Our Salad Paysanne — it's our 'chubby kid' salad, overindulgent by nature, but absolutely delicious. It's got pork croquettes, sweetbreads, duck confit, bacon, potatoes, lentils, frisee, beets and dijon vinaigrette.
Where do you like to eat when you're not working?
When I have time to go out and have a nice meal, I like to go to Nine-Ten in La Jolla and Hane in Banker's Hill. Jason Knibb at Nine-Ten is a real talent and while I've been lucky to be sent out some chef specials when I go in, I can recommend the slow roasted lamb loin, as well as the braised lamb shoulder and nettle tortellini.
Hane is hands down my favorite spot for sushi. I trust everything to Roger (Nakamura); what he sends out is always right on the mark. The sashimi plate with fried spot prawn or the spicy tuna on a fried rice cracker with ponzu are must-have items whenever I dine there.
Anything that you're "over" in terms of played-out restaurant and food trends or ingredients?
I'm a simple man, so anything that over-complicates food or service will make me sigh, i.e. molecular gastronomy, over-the-top mixology, etc. Both things can be done well, but if it's being done for the sake of the trend and is not executed well, the attempt alone becomes that much more disappointing.
Do you have a wish or request for the San Diego food scene or local diners?
We've got great eaters in San Diego, but I'd love to see a higher percentage of them be a little more open minded when dining out. San Diego is lucky in that it has a wonderful community of people trying to push the scene forward and for that to be successful, we need to encourage our current audience to go there with us. Any good restaurant should want to help diners create new experiences, but it's hard, especially when everyone's a critic.

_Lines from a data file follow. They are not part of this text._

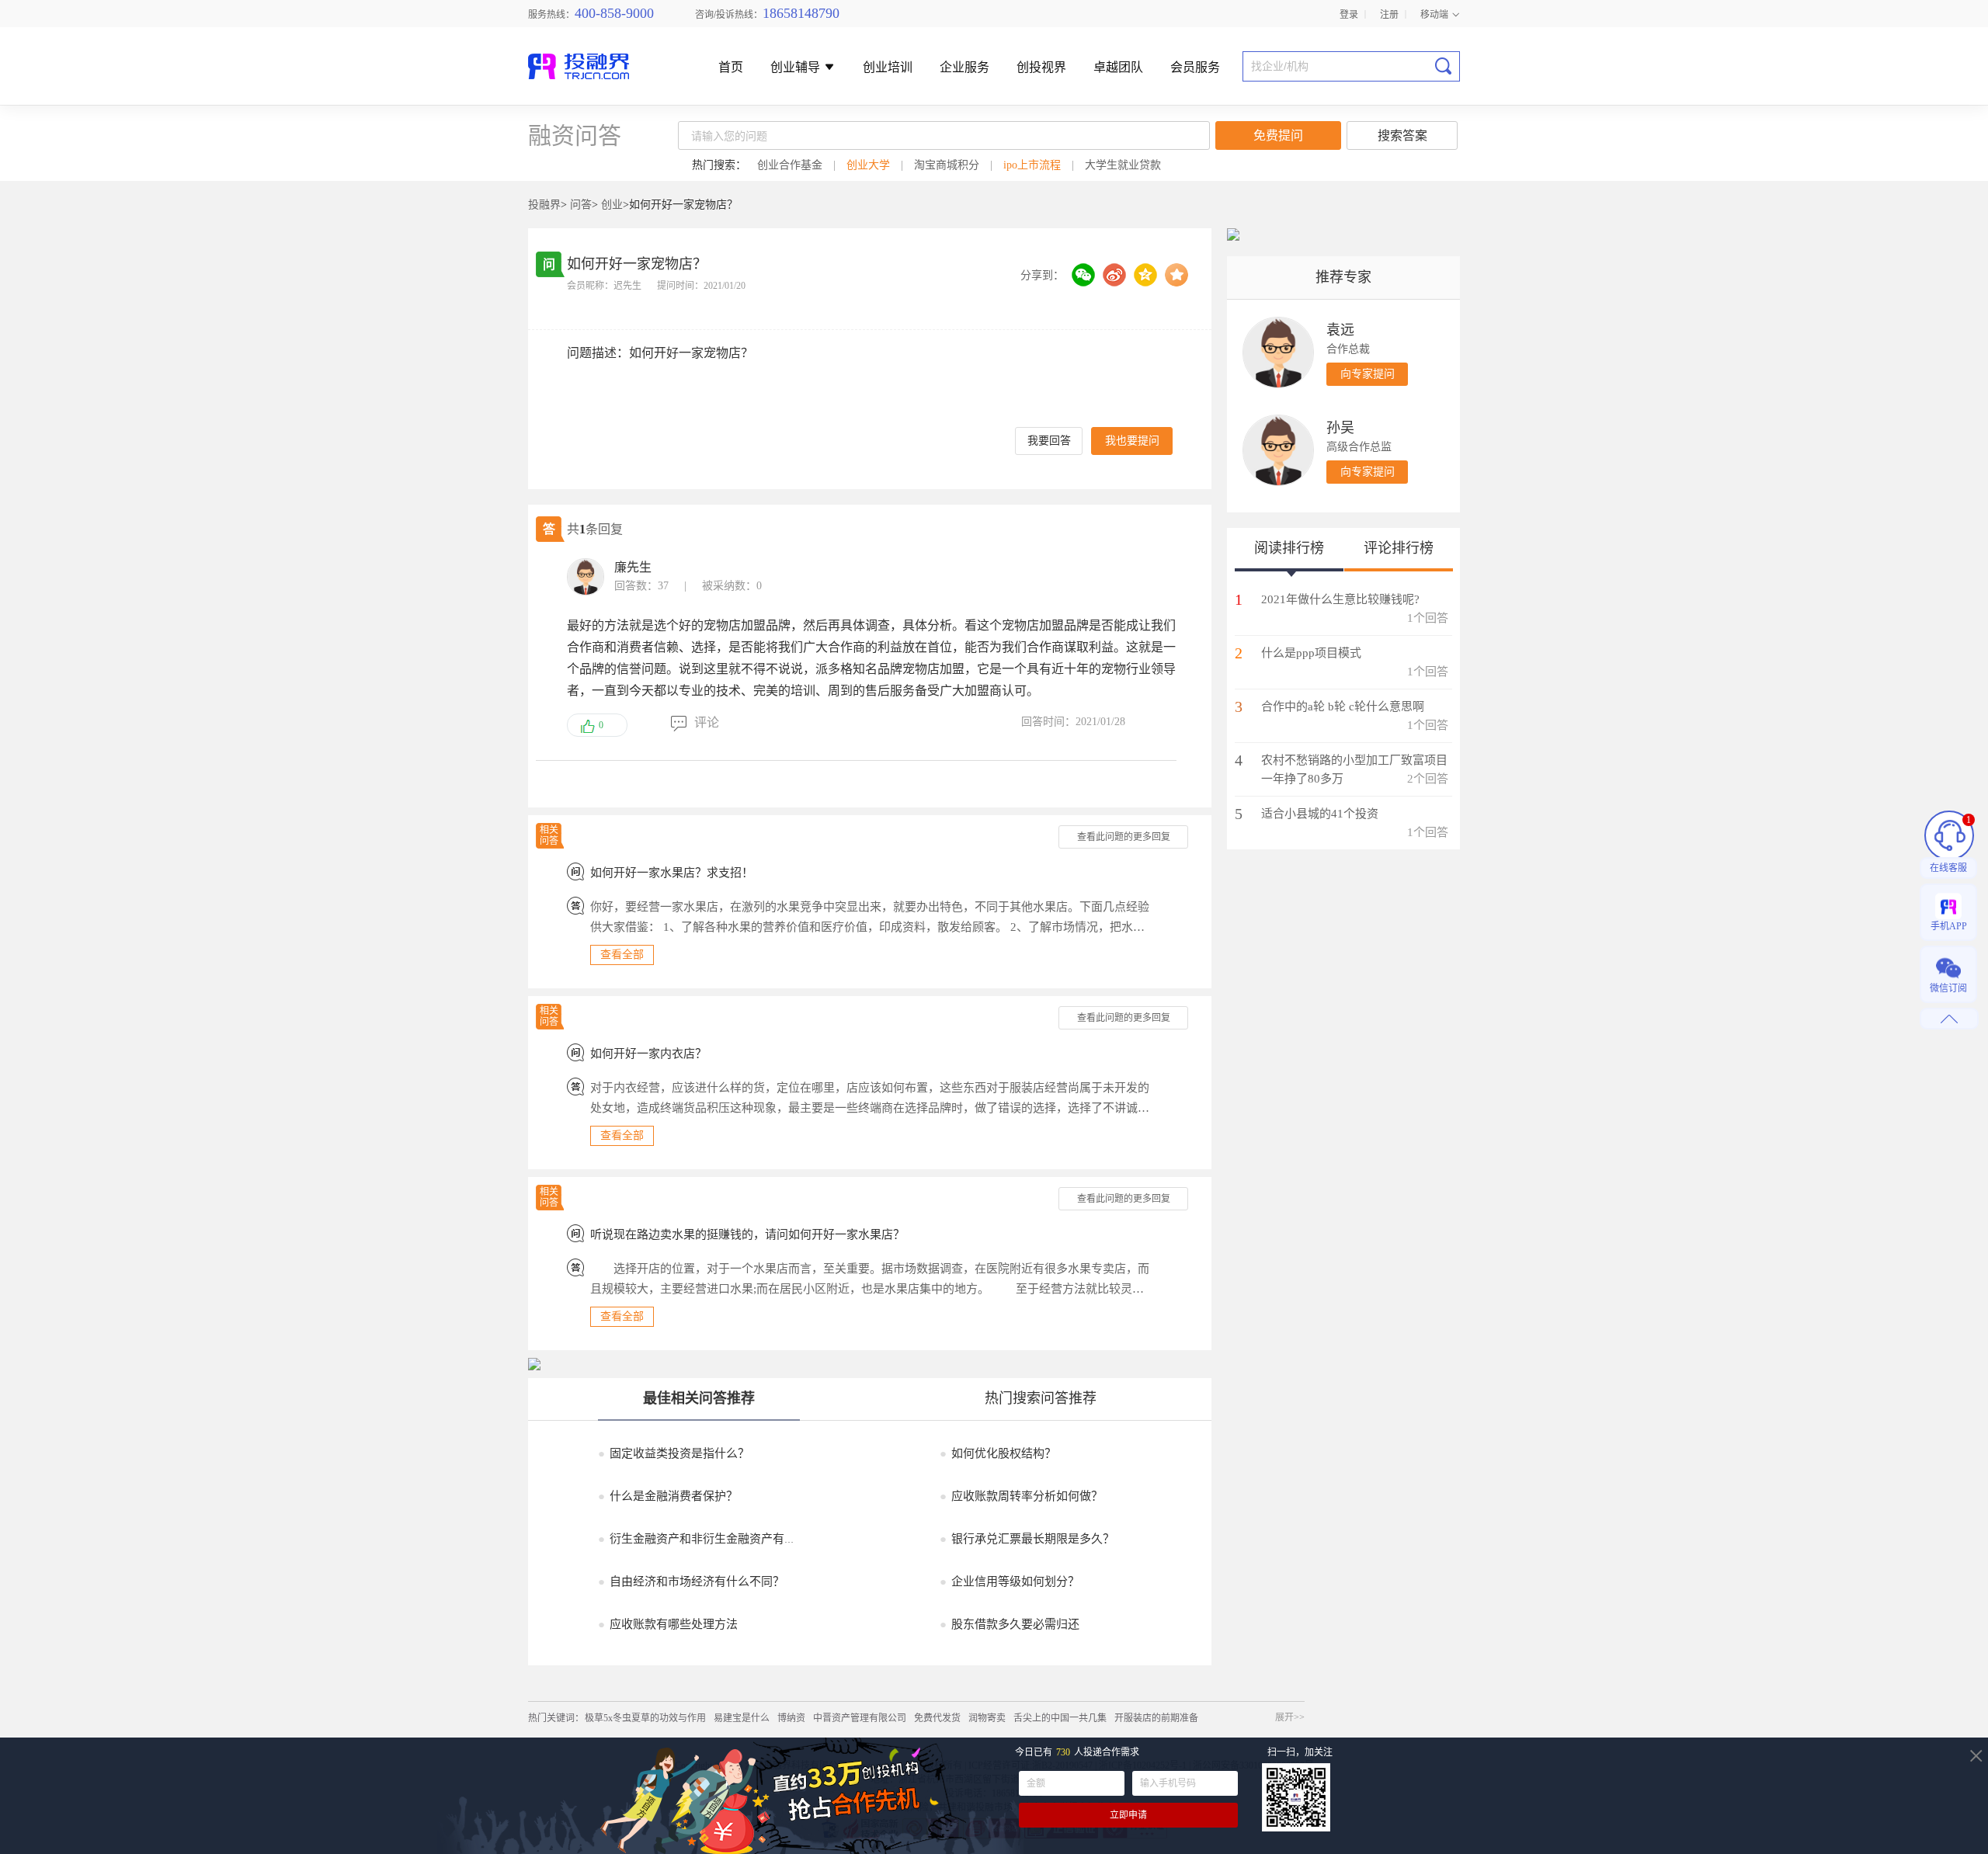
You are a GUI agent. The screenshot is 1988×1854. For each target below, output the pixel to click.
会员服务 (1195, 68)
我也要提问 (1132, 440)
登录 (1349, 13)
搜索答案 (1402, 135)
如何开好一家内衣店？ (648, 1053)
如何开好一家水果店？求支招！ (671, 872)
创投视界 (1041, 68)
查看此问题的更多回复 (1123, 837)
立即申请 (1128, 1815)
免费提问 (1278, 135)
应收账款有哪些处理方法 (668, 1624)
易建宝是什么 (742, 1718)
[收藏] (1176, 274)
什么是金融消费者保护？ (668, 1496)
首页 (730, 68)
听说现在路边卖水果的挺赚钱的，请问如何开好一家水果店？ (747, 1234)
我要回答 (1049, 440)
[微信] (1083, 274)
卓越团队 (1118, 68)
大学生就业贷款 (1123, 165)
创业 (612, 204)
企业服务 (964, 68)
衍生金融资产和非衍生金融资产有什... (701, 1539)
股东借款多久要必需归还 (1009, 1624)
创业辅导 (796, 68)
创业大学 (868, 165)
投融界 (544, 204)
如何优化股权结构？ (998, 1453)
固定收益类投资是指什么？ (673, 1453)
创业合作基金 (789, 165)
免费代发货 (937, 1718)
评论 (706, 722)
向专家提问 (1367, 374)
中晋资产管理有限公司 (859, 1718)
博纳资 (791, 1718)
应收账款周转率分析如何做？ (1021, 1496)
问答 (581, 204)
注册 (1389, 13)
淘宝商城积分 (946, 165)
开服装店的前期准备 (1156, 1718)
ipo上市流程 (1032, 165)
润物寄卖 (987, 1718)
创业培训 (887, 68)
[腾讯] (1145, 274)
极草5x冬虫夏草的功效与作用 (645, 1718)
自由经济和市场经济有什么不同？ (691, 1581)
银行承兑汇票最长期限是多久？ (1027, 1539)
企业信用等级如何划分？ (1009, 1581)
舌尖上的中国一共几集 (1060, 1718)
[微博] (1114, 274)
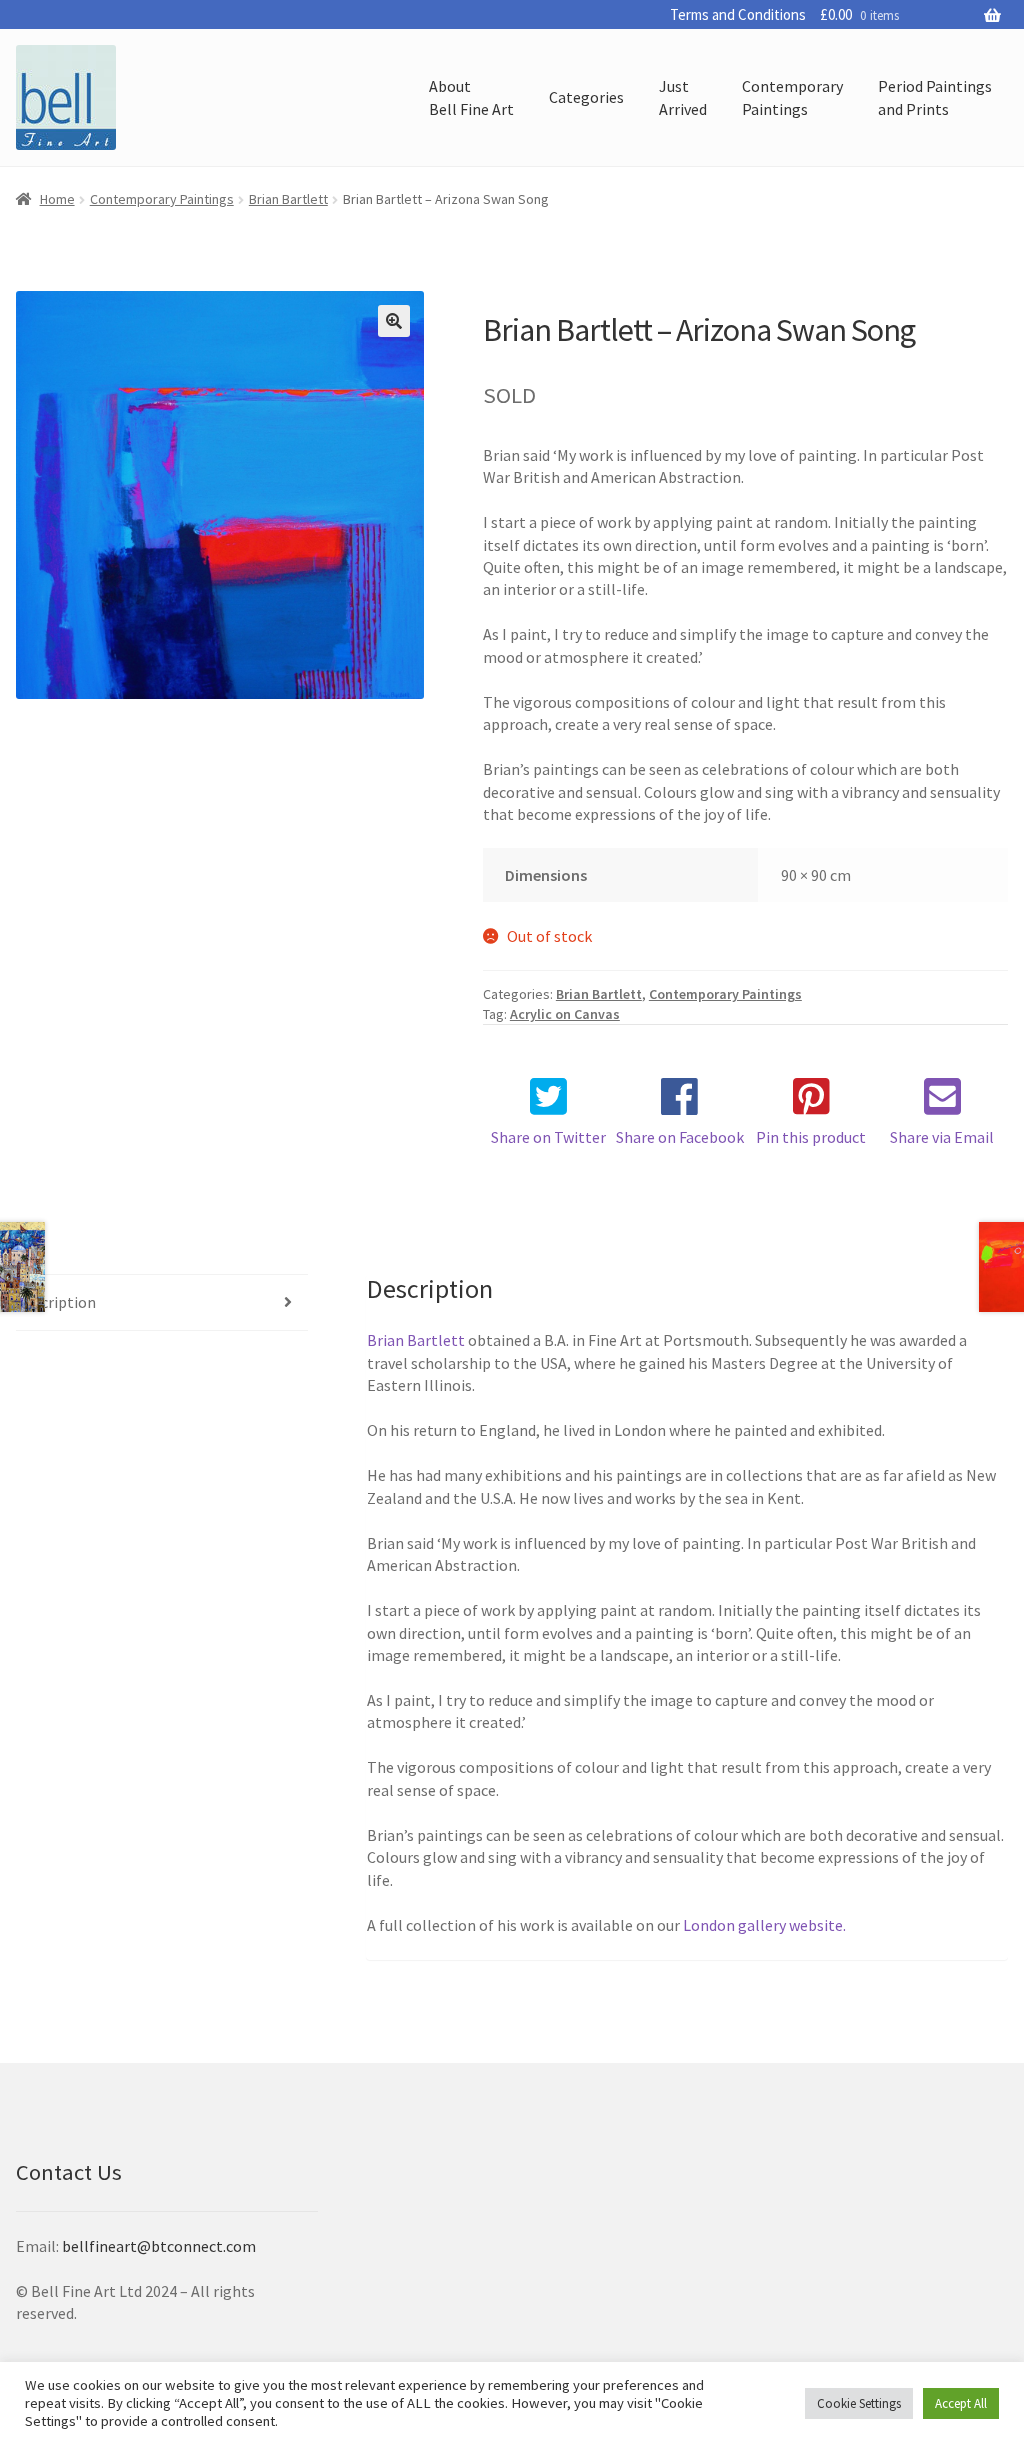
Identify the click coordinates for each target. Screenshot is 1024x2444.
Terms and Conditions (738, 14)
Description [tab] (56, 1302)
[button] (394, 321)
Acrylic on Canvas (565, 1014)
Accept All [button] (961, 2403)
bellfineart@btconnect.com (159, 2246)
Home (57, 199)
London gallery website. (764, 1925)
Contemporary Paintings (162, 199)
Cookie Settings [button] (859, 2403)
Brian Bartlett (288, 199)
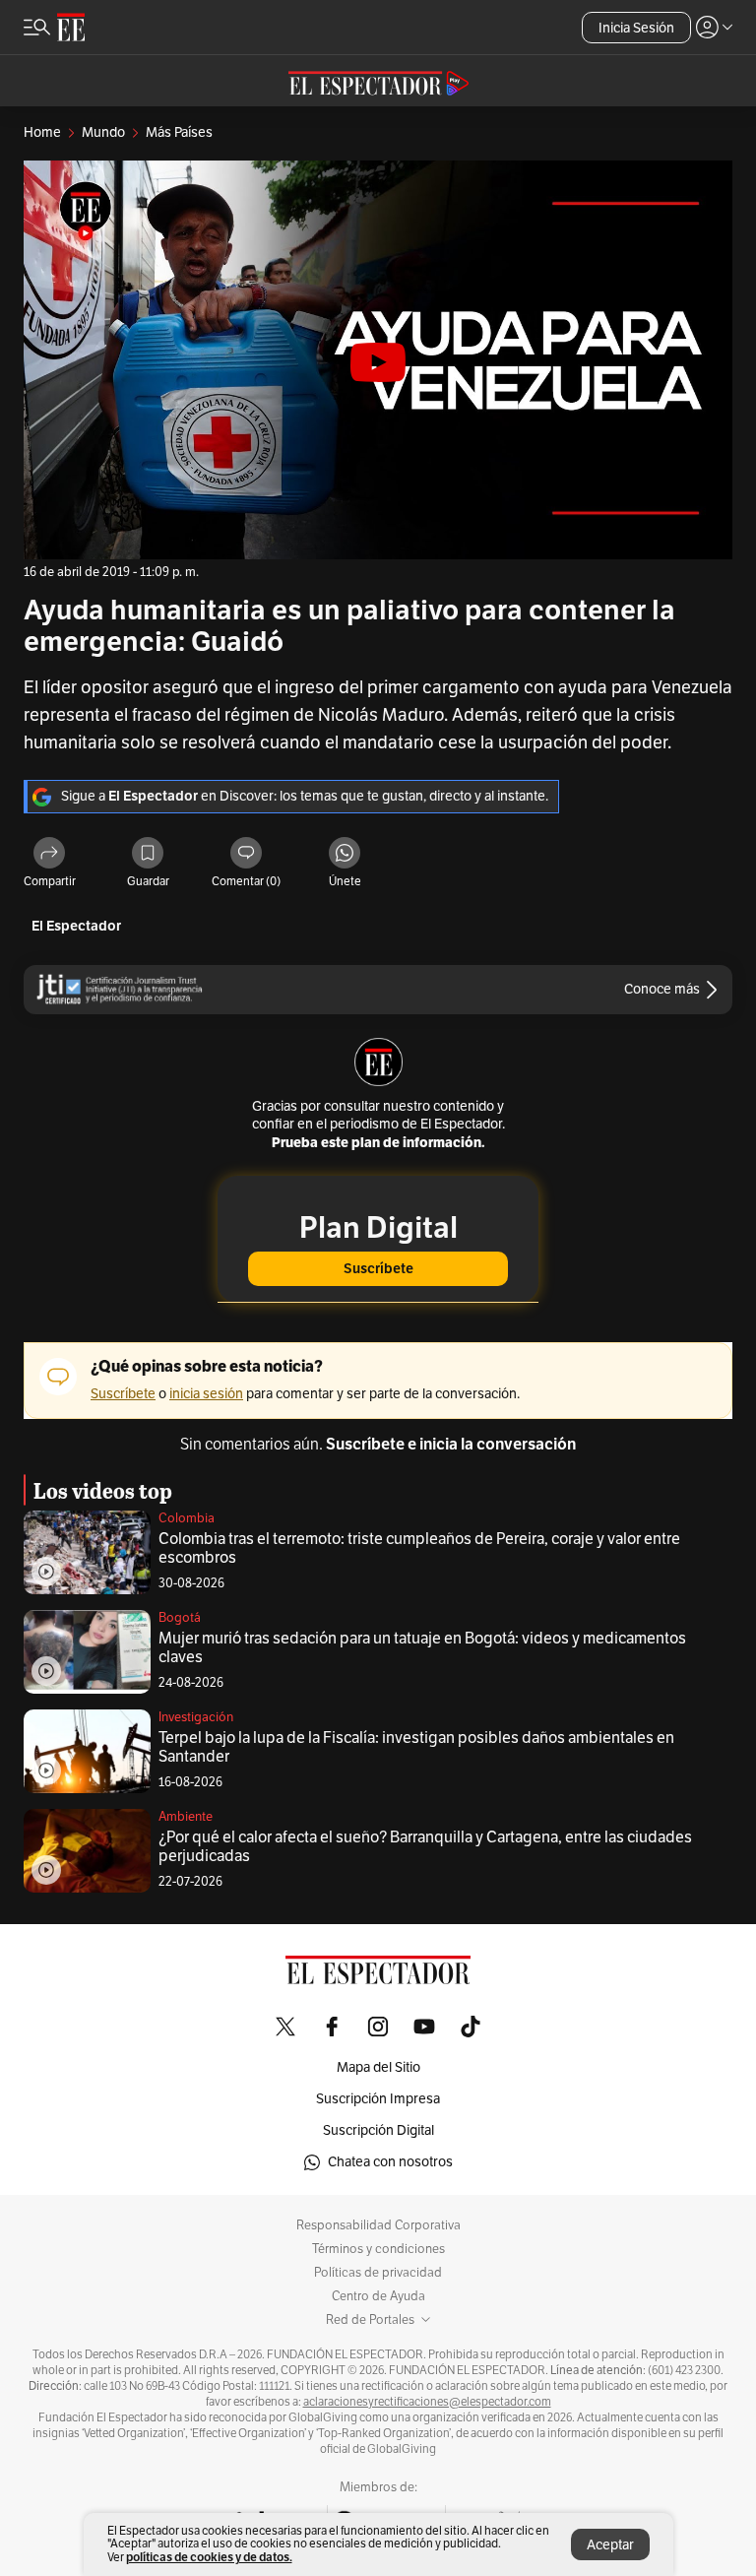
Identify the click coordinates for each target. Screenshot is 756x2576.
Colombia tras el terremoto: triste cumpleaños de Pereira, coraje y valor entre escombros (419, 1548)
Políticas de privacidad (378, 2273)
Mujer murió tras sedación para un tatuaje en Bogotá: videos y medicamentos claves (422, 1648)
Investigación (195, 1717)
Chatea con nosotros (390, 2162)
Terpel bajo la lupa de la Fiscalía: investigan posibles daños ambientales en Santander (416, 1747)
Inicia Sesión (636, 28)
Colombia (186, 1518)
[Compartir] (49, 854)
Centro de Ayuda (378, 2296)
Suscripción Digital (378, 2130)
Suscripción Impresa (378, 2099)
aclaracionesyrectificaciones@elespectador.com (427, 2402)
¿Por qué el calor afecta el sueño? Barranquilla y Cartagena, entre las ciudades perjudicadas (425, 1847)
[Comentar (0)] (246, 854)
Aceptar (610, 2545)
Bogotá (179, 1618)
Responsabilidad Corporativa (378, 2225)
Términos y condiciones (378, 2249)
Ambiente (185, 1817)
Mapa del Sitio (378, 2067)
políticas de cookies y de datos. (209, 2556)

We'd never judge anyone for taking a risk; we do it every day. So, really, what's the worst that can happen: a guest tries something new, hates it, and is able to make another selection from the menu? Doesn't sound so bad!
What makes cooking in San Diego different than other cities you've worked in?
No place is quite like San Francisco for me, but I made San Diego my home for a reason. In addition to the culinary community here, the produce here is some of the best in the world. I have a deep affinity for Chino Farm. I can identify with the passion they have and their need to always try new things. At the end of the day, they yield a great product and it makes my job that much easier. I'm able to skip worrying about the quality of my ingredients and get to the creative, cooking part that I love.